The pattern is not isolated. In February 2026, Sukhdeep Singh — no relation — was charged in Indiana after allegedly running a red light and ending 64-year-old Terry Schultz. He was in the country illegally and had received an Indiana CDL in May 2025. That same month, a Kyrgyzstani national caused a head-on crash in Jay County, Indiana, that ended four people including members of an Amish community. In May 2026, Manvir Singh caused a fatal multi-vehicle crash near Lodi, California, ending two people and fleeing on foot before arrest. In July, a Uzbek national allegedly ended a 21-year-old UMass Lowell soccer player in Ohio.
Transportation Secretary Sean Duffy has been the most vocal official demanding systemic reform, calling out non-domiciled CDL policies and English proficiency requirements that have functionally allowed unqualified foreign nationals to operate commercial vehicles on American roads. He has backed legislation — “Dalilah’s Law” — that would revoke CDLs in cases like these.
The Question That Demands An Answer
Three families attended sentencing Tuesday. Clarence Nelson spent decades coaching young people at Pomona High School. His wife Lisa was with him in the car. They are gone because a system designed to ensure that the people operating 80,000-pound commercial vehicles on public interstates are qualified and legally present in the country failed at every step — the border, the immigration processing, the employment authorization review, the CDL issuance — and then failed again at sentencing.

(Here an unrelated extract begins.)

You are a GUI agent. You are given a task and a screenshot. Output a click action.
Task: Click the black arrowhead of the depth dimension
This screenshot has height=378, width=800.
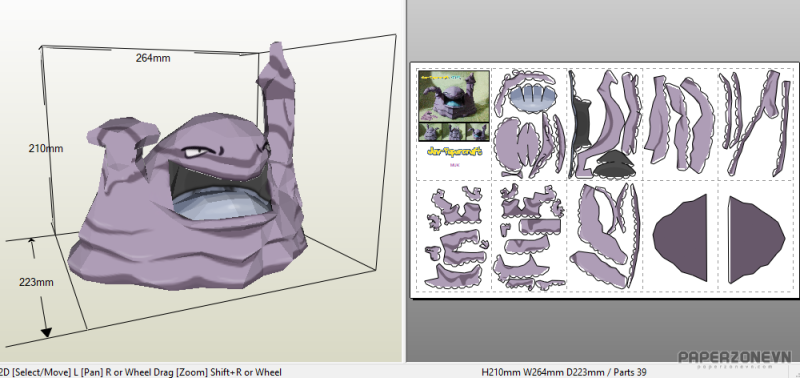click(x=46, y=333)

The sentence Singh received will be recorded, analyzed, and cited in the weeks ahead. Whatever the number, it cannot give the Nelson family their lives back. It cannot restore what was taken from the other victims. And it cannot undo the institutional failures that put Singh behind the wheel of a commercial vehicle in the first place. Those failures are systemic, documented, and — if Congress passes the reforms Duffy is demanding — preventable.